Steps of Tissue Preparation

• Fixation involves placing tissue pieces in solutions of chemicals that cross-link proteins and inactivate degradative enzymes, thereby preserving cell and tissue structure.
• Dehydration is where tissue are transferred through a series of increasingly concentrated alcohol solutions, ending in 100%, to remove all water.
• Clearing is where alcohol is removed in organic solvents in which both alcohol and paraffin are miscible.
• Infiltration occurs when tissue is placed in melted paraffin until completely infiltrated.
• Embedding is achieved by placing the paraffin-infiltrated tissue in a small mold with melted paraffin and it to harden.
• Trimming involves trimming the paraffin block to expose tissue for sectioning (slicing) on a microtome.
• Preparing tissue for transmission EM involves similar steps, except special fixatives and dehydrating solutions are used with smaller tissue samples.
• Preparing tissue for transmission EM involves epoxy resins which become harder than paraffin to allow very thin sectioning.
• A microtome is used for sectioning paraffin-embedded tissue for light microscopy.
• The trimmed tissue specimen is mounted in the paraffin block holder.
• Each turn of the drive wheel by the histologist advances the holder a controlled distance, generally from 1 to 10 µm.
• After each forward move, the tissue block passes over the steel knife edge and a section is cut at a thickness equal to the distance the block advanced.
• Paraffin sections are placed on glass slides, allowed to adhere, deparaffinized, and stained for light microscope study.
• For TEM, sections less than 1 µm thick are prepared from resin-embedded cells using an ultramicrotome with a glass or diamond knife.
• Fixation preserves tissue structure and prevents degradation by enzymes released from cells or microorganisms.
• Pieces of organs are placed in fixatives (solutions of stabilizing or cross-linking compounds) as soon as possible after removal from the body.
• Tissues are cut into small fragments before fixation for better penetration, as a fixative must fully diffuse through the tissues to preserve all cells.
• To improve cell preservation in large organs, fixatives are often introduced via blood vessels via vascular perfusion.
• Formalin, a buffered isotonic solution of 37% formaldehyde, is a commonly used fixative for light microscopy.
• Formalin and glutaraldehyde, used for electron microscopy, react with amine groups (NH2) of proteins, preventing degradation by common proteases.
• Glutaraldehyde cross-links adjacent proteins, reinforcing cell and ECM structures.
• Electron microscopy provides greater magnification and resolution of very small cellular structures.
• Fixation must be very careful to preserve additional "ultrastructural" detail.
• Glutaraldehyde-treated tissue is immersed in buffered osmium tetroxide, preserving (and staining) cellular lipids as well as proteins in electron microscopy studies.
• Fixed tissue undergoes gradual dehydration by extracting water.
• Dehydration involves transfers through a series of increasing ethanol solutions, ending in 100% ethanol.

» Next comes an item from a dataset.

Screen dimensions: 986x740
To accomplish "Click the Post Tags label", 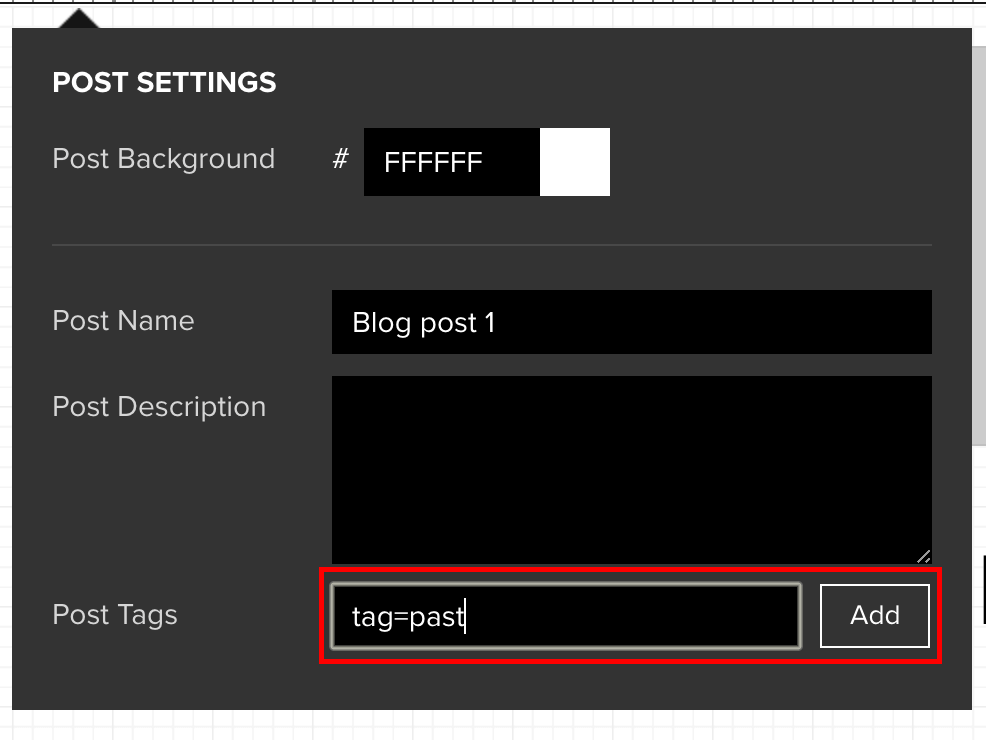I will (115, 615).
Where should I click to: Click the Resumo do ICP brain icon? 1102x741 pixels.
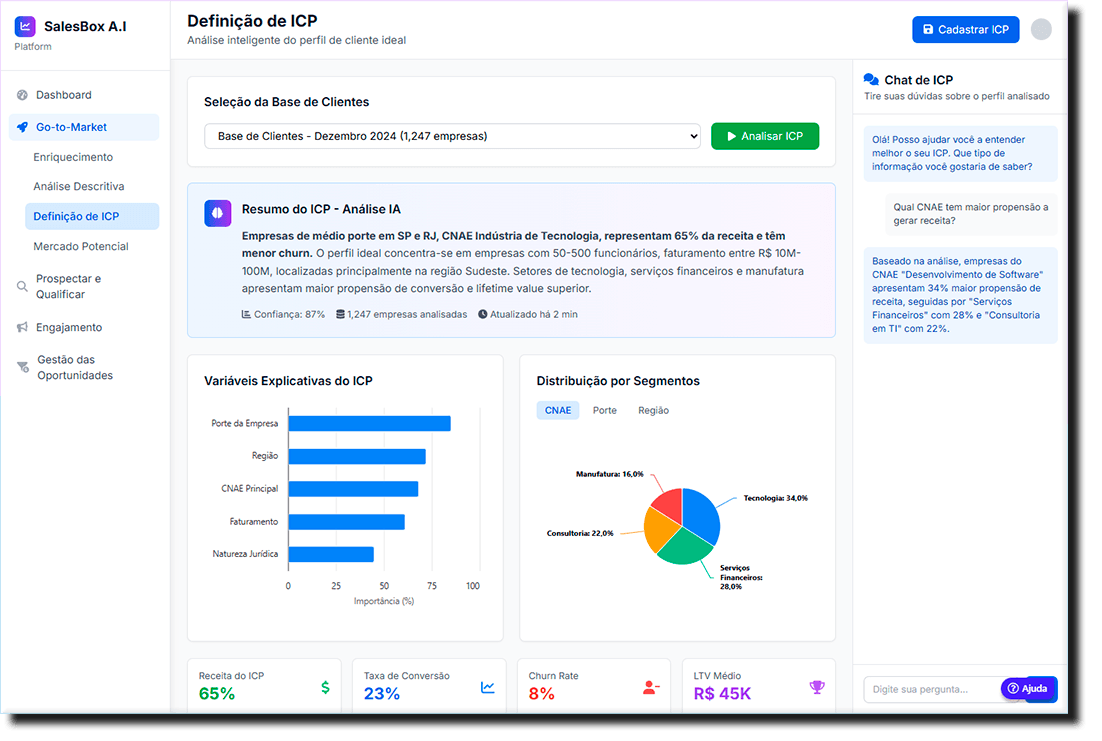click(x=217, y=213)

• Ethanol is replaced by an organic solvent miscible with both alcohol and the embedding medium.
• Replacing ethanol is called "clearing" because the reagents give the tissue a translucent appearance.
• Fixed tissues are infiltrated and embedded in a firm material for thin sectioning.
• Paraffin, used routinely for light microscopy, and plastic resins, adapted for both light and electron microscopy, are embedding materials.
• Fully cleared tissue is placed in melted paraffin in an oven at 52°-60°C for infiltration with paraffin.
• The paraffin is then allowed to harden in a small container at room temperature.
• Tissues to be embedded with plastic resin are also dehydrated in ethanol, and then infiltrated with plastic solvents that harden when cross-linking polymerizers are added.
• Plastic embedding avoids the higher temperatures needed with paraffin, which helps prevent tissue distortion.
• Hardened blocks with tissue and surrounding embedding medium are trimmed and placed for sectioning in a microtome.
• Paraffin sections are typically cut at 3-10 μm thickness for light microscopy (LM), while electron microscopy (EM) requires sections less than 1 μm thick.